Coming into September, the S&P 500 was up just 1.9% from where it stood in January 2018. That’s not a terrible thing considering how far the stock market had come from its March 2009 low, but it goes to show the climb is getting more challenging with a fear of heights setting in.
That’s due in part to a heightened sense of uncertainty that seems to be accompanying each step up the ladder.
- There might be hope that a trade deal is reached, yet President Trump continues to signal that he isn’t going to agree to any deal. He wants a complete deal. That means China will have to make structural changes to its business practices, and it’s a stretch to think China will acquiesce to that demand.
- There is an appreciation for the strength of the U.S. consumer, yet there are worries about the U.S. consumer being dragged down by the pass-through of tariff rates and the contagion effect of slower growth abroad that could feed into job losses at home.
- The Fed is keeping the policy rate low, yet there are doubts about the effectiveness of rate cuts at this point given that they have been low for an extended period and here we are with growth slowing.
- There is close to $17 trillion of negative-yielding bonds around the world, which is both astounding and confounding.
- The current economic expansion in the U.S. is a record, yet there is a growing acknowledgment that the economy is in a late-cycle phase, which is leaving earnings rebound prospects in question.
- Lower tax rates and deregulation have been supportive developments for the continuation of the bull market, but with the 2020 presidential election approaching, there are budding worries in the stock market about those elements being rolled back in the event a Democratic nominee becomes president.
There are a lot of “known unknowns” for the stock market to consider, but one important revelation that became known in August is that valuation matters.
The latter might sound pedantic, but in raging bull markets, valuation doesn’t always matter. You get into a phase where price action is all that matters and is defended as confirmation of growth prospects the company will ultimately fulfill.
It sounds good; it looks good; and it feels good… until it doesn’t. When the momentum music stops, prices can drop in a hurry, as stocks like Beyond Meat (BYND), Roku (ROKU), and Zscaler (ZS) have all found out recently.
The valuation for the S&P 500 looks far less demanding, but at the same time, it isn’t cheap. The S&P 500 trades at 17.1x estimated forward twelve-month earnings, which is an 8% premium to its 20-yr average.
That premium can be justified given the low level of interest rates, and while stocks aren’t “cheap,” they still offer a better relative value than bonds do. To wit, the forward 12-month earnings yield of 5.86% is 410 basis points above the 10-yr note yield versus a five-year average of 370 basis points.
Stocks would look more appealing in their own right if earnings growth was better, but as it stands now, the stock market’s valuation in its own right appears to be full given the doubts that exist about the ability to live up to the higher growth estimates next year.

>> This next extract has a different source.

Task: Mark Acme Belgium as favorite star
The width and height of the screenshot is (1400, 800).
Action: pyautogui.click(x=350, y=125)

A fundamental shift in actual earnings trends is needed to mitigate some of the valuation concerns, but even then, one has to consider the prospect that stock market returns are apt to be lower in the coming year given the gains that have been pulled forward in the absence of earnings growth. Furthermore, return prospects would be crimped if interest rates headed higher.
What It All Means
This isn’t a time to run with speculative fever. The climb up the wall of worry has left the market with a full valuation; moreover, a pickup in volatility this year reflects shifting attitudes that connote a sense the “easy money” has been made in this bull market.

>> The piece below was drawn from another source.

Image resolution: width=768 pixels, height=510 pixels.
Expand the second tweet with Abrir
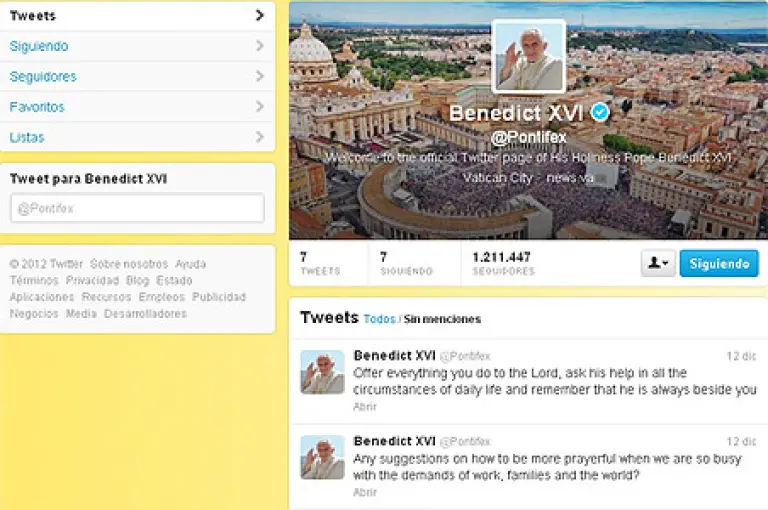click(x=365, y=492)
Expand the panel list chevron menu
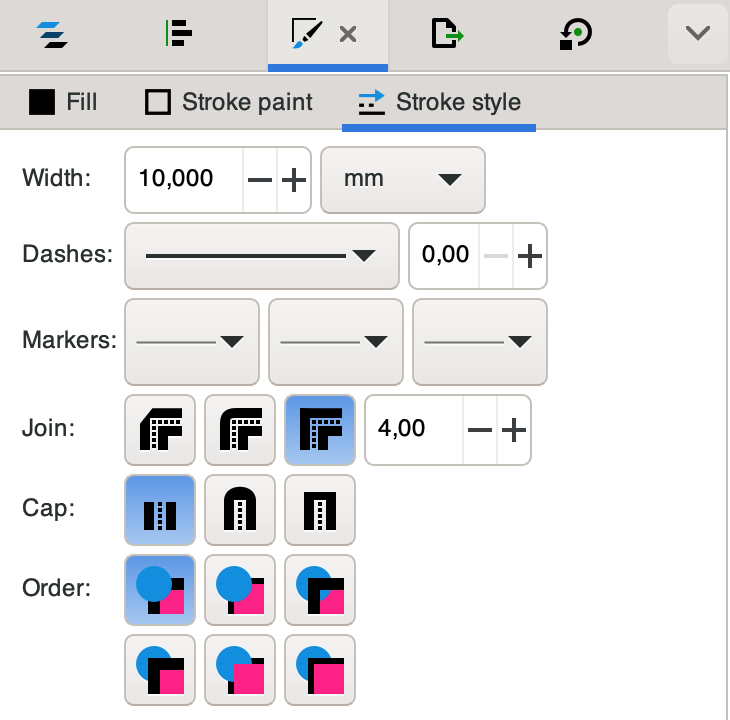 (697, 33)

There might still be a few rungs to climb, yet one would be well advised to hold the sides of the ladder while climbing, embracing the stocks of companies that are profitable, have good cash flow trends, solid balance sheets, and pay a healthy and secure dividend.
Do so knowing this 10-year old bull market is climbing an extension ladder with some kinks developing in its locking mechanisms. If those mechanisms ultimately fail, the fall will be swift and certainly more painful for investment portfolios that aren’t well diversified and which have favored story stocks, as opposed to quality stocks, while climbing the wall of worry.
Warren Buffett has kept the same investing philosophy for decades, early interview shows
PUBLISHED SUN, SEP 22 2019 9:15 AM EDT
- Despite over 30 years since his first televised profile, Warren Buffett still touts a bargain-based philosophy complete with the occasional quip or baseball analogy.
- “You literally every day have thousands of the major American corporations offered to you,” Buffett said in 1985. “And you don’t have to make any decisions … There are no called strikes.”
- If you’d invested $10,000 in Berkshire at the start of 1985 you’d now have $2.4 million; the same principal in the S&P 500 would be worth about $227,000.
The U.S. stock market has seen remarkable change over the last 34 years between the meteoric rise of low-cost passive investing, algorithmic trading and the real-time digitization of financial filings.
But Wall Street’s most revered investor, decades later, is still touting the same advice.
In one of Warren Buffett’s first televised profiles, the “Oracle of Omaha” explained a simple method of investing that prioritizes an insatiable hunt for bargains, patience, and the occasional baseball analogy. A video of the interview circulated on Twitter on Monday after being shared by user Lyall Taylor.
“In the securities business, you literally every day have thousands of the major American corporations offered to you at a price and at a price that changes daily. And you don’t have to make any decisions. Nothing is forced upon you. There are no called strikes in the business,” Buffett said.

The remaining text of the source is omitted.